2. Curated, trustworthy content
In a niche you can align your material to the actual exam outline or curriculum and have a subject expert verify it. That matters because, as earlier chapters showed, grounding answers in clean, correct source text (the technique called Retrieval-Augmented Generation, or RAG — answering from real documents instead of the model's fuzzy memory) is your strongest defense against confident wrong answers. Curating high-quality content for one subject is achievable; doing it for all subjects at expert quality is not.
3. Honest, domain-shaped evaluation
Each subject has its own real test: a multiple-choice board exam, a spoken-fluency check, a coding exercise that must actually run. A niche lets you evaluate learners the way their real-world test does, which is the only way to measure transfer — whether the learner can use the skill on a genuinely new problem, not just repeat the one you drilled. A general tutor tends to quiz learners on slight variations of what it just taught and call that "mastery." A focused tutor can mirror the real challenge.
The thin-wrapper trap (and why a niche escapes it)
A thin wrapper is a product that is basically a prompt plus a nice screen sitting on top of someone else's model. Anyone can copy it, because anyone can call the same model. Most such products earn nothing. A niche lets you build a thick product whose advantages pile up with use: a per-learner history of mastery a competitor cannot recreate, a steady stream of real learner mistakes that improve your scheduling, expert-verified content, and a place where the learner's whole progress lives so leaving feels costly.

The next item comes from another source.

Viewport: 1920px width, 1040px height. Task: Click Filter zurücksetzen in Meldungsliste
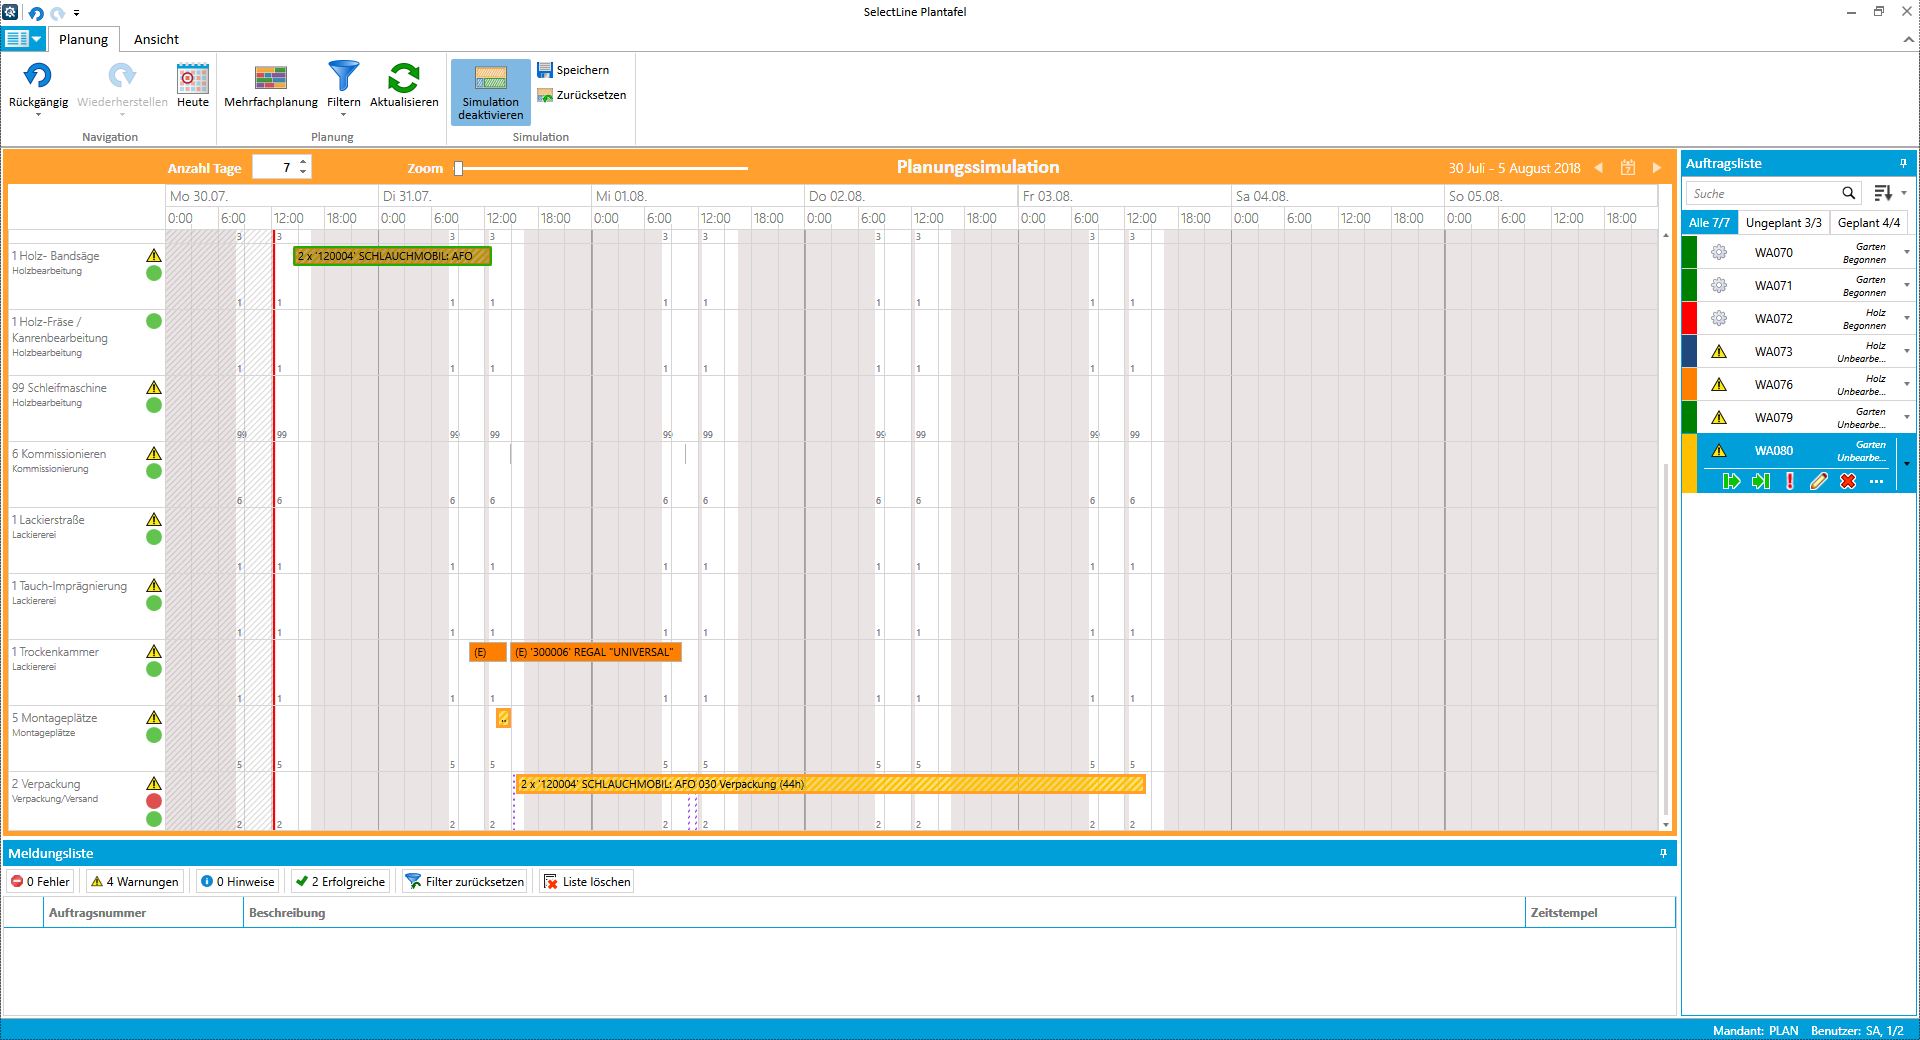point(464,881)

Start narrow, expand from a product people already love
"Start with a niche" does not mean "stay small forever." It means earn the right to expand. Win one subject so thoroughly that learners rave about it, then grow outward into adjacent subjects where your learner model, content engine, and evaluation methods carry over. This is the classic pattern: dominate one thing, then expand from strength.
A powerful bridge to expansion is letting learners upload their own materials — their lecture notes, slides, or textbook — and having the tutor teach strictly from those, with citations back to the source. This keeps you grounded and trustworthy while quietly broadening what you can teach, all without abandoning the focus and quality that made learners love you in the first place.
- "Teach everything" forces a tutor to be vague, which leaves it competing against free general chatbots on the one ground it cannot win.
- A niche makes the product itself smarter: a sharper per-skill learner model, curated and exam-aligned content, and evaluation shaped like the domain's real test.
- Choose a niche where the outcome is measurable and high-stakes, people already pay, and general chatbots do a poor job.
- Depth creates defensibility — a learner's accumulated history, your verified content, and workflow lock-in are advantages a general model vendor cannot copy.
- Start narrow, win completely, then expand from a product learners already love into adjacent subjects.